How DMARC blocks inbound attacks
DMARC allows organizations to block spear phishing attacks—that spoof owned domains or partner domains—before they reach employee inboxes. That’s why more and more SEGs are supporting DMARC. There are already 11 commercial email gateways that explicitly include DMARC support and a few announcements are anticipated by mid-2016. This is not a surprise since Gartner looks at DMARC filtering as a strength in its Magic Quadrant for Secure Email Gateways report. Today, companies can instruct their SEG to block any malicious messages sent from domains under their control—as well as any DMARC-protected third party domains—that fail email authentication.
DMARC will block spear phishing attacks coming into the organization if:
- The attack spoofs the owned sending domains of a company or partner
- The domain owner has implemented a DMARC “reject” policy
- The email gateway supports DMARC
- DMARC checking has been activated on the email gateway
DMARC’s reporting provides information both to the operations team, to ensure the corporate gateways are working properly, and to the information security team about bad actors trying to leverage the company’s sending domains in their attacks.
Some things to keep in mind
Adding DMARC to the inbound filtering platform is a best practice that can both add a layer of security against fraudulent emails purporting to come from enterprise-owned domains and build trust with your vendors and suppliers. But while DMARC is an important factor in a multi-pronged spear phishing defense strategy, it does not offer total protection. DMARC does not counter more indirect attacks spoofing your brand using the Display Name and deliberately misspelled “cousin” domains.

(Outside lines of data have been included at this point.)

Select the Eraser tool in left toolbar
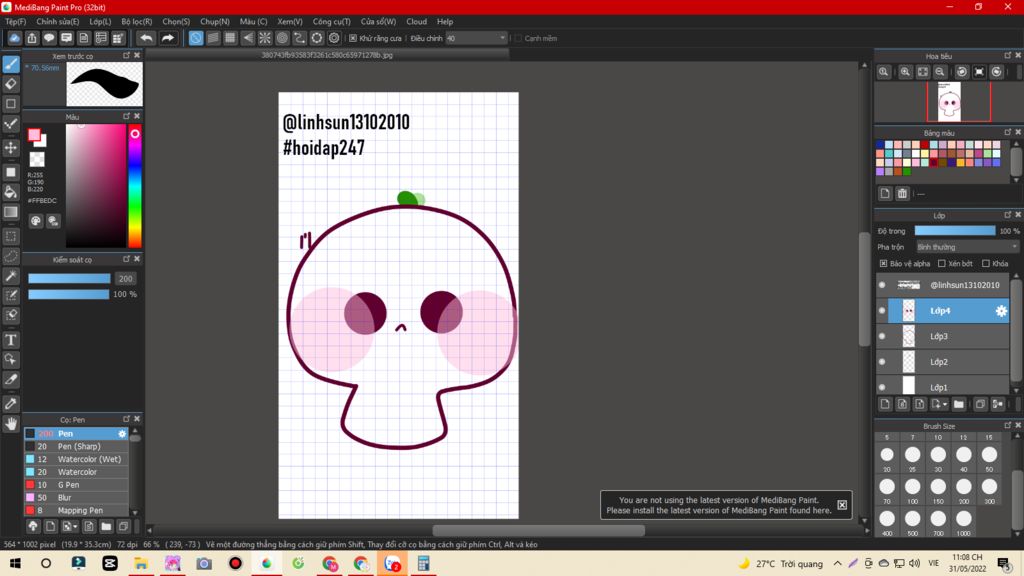 (11, 84)
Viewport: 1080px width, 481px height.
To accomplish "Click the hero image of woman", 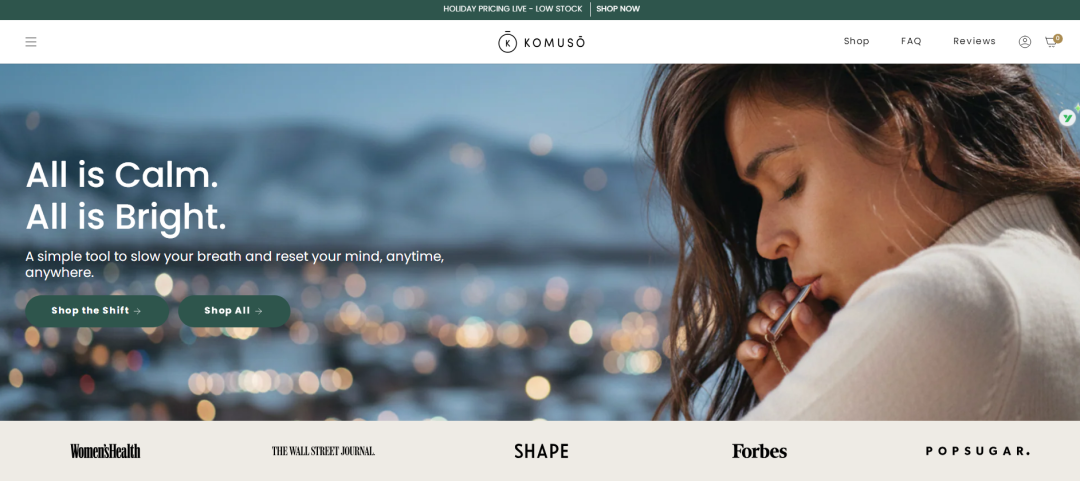I will point(861,241).
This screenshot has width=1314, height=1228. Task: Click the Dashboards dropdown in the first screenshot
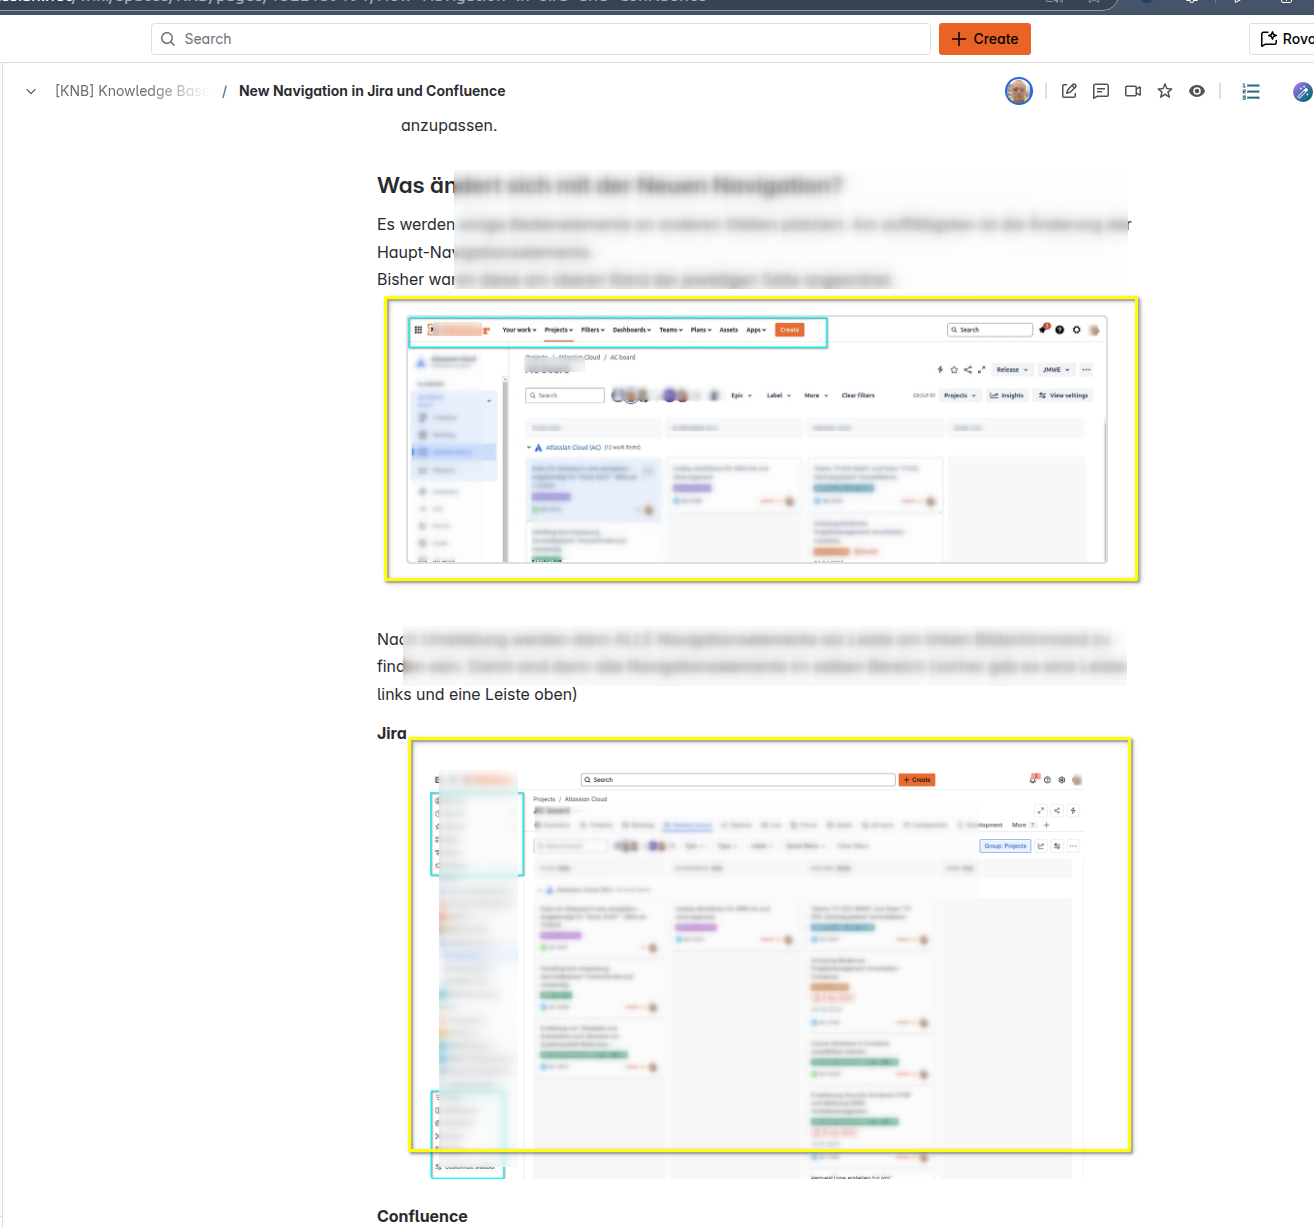click(x=632, y=330)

In addition, if you move to a DMARC “reject” policy too soon, legitimate email that is not properly authenticating might get blocked along with the suspicious mail. Your company is at risk of blocking important internal business email like payslips and internal broadcasts as well as communication from suppliers like invoices. Before moving to “reject” you need full visibility into your email authentication ecosystem.
Implementing a DMARC “none” policy can be a great way to get that visibility into your vendors, into spear phishing attacks using owned domains, and into any other internal traffic (HR, Payroll), without risking blocking legitimate mail streams. Understanding how to read DMARC reports is an essential step in getting this visibility.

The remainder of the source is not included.